Это был просторный угловой кабинет с окнами на обе стороны, а вдоль двух других стен стояли металлические запирающиеся на ключ шкафчики для документов, высотой в две трети стены. Еще одна дверь вела прямо в коридор, минуя приемную.
Присутствующие в кабинете люди были настроены крайне серьезно, хотя и бодро, как болельщики бейсбольной команды, выполнявшей удачный маневр. Увидев, что атмосфера не требует соблюдения правил военного этикета, я не поднес руки к виску. С двумя полковниками и лейтенантом мы уже были знакомы и, хотя ни разу не видели человека в штатском, тоже знали, кто он такой. Каждый законопослушный гражданин города Нью-Йорка узнал бы в нем Джона Белла Шетука. Он оказался ниже ростом и, быть может, чуть полнее, чем я его себе представлял, но когда он встал, чтобы протянуть нам руку, сомневаться, что это он, не приходилось. Правда, мы были жителями Нью-Йорка, но любой депутат никогда не должен сомневаться, что вы обязательно переедете в его собственный штат и станете его избирателем.

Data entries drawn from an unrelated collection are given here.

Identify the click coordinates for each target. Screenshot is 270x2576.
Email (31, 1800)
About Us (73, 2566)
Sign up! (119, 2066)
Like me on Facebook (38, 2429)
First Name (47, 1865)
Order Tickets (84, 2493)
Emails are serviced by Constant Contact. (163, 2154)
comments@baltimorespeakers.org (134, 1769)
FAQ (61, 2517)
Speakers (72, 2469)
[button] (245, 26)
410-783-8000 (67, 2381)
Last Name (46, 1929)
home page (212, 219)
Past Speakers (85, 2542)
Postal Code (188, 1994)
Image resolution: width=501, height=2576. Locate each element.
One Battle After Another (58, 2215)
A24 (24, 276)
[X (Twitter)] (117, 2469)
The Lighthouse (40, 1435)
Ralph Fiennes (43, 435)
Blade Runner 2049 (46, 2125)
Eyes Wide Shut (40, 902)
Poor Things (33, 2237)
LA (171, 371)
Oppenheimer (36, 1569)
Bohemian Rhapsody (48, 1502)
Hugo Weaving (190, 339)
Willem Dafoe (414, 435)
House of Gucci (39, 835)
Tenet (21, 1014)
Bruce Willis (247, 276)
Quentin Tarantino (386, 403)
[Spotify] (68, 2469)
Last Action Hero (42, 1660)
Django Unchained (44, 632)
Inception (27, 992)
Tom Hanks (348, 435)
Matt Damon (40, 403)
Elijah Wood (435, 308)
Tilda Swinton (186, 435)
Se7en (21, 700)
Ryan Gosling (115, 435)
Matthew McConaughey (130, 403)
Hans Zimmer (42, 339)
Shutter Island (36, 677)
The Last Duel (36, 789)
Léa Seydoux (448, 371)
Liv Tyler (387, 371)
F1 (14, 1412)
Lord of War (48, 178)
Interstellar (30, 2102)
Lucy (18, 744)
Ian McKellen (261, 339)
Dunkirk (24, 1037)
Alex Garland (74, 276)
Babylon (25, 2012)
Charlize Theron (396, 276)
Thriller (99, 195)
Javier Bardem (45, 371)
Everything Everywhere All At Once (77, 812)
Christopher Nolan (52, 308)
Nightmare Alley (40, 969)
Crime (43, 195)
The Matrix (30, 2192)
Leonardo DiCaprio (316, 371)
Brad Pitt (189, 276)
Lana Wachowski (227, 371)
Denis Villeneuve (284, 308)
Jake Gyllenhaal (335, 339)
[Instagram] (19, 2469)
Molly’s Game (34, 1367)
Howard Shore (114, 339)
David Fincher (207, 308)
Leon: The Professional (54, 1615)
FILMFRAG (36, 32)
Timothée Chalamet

— Встреча с Ниро Вулфом — это событие, — заявил он таким голосом, который звучал несколько ниже, чем его наградил господь.
Мне уже доводилось встречаться с подобным явлением. С тех пор, как Уинстон Черчилль произнес свою знаменитую речь на заседании конгресса, половина конгрессменов в Вашингтоне старалась ему подражать.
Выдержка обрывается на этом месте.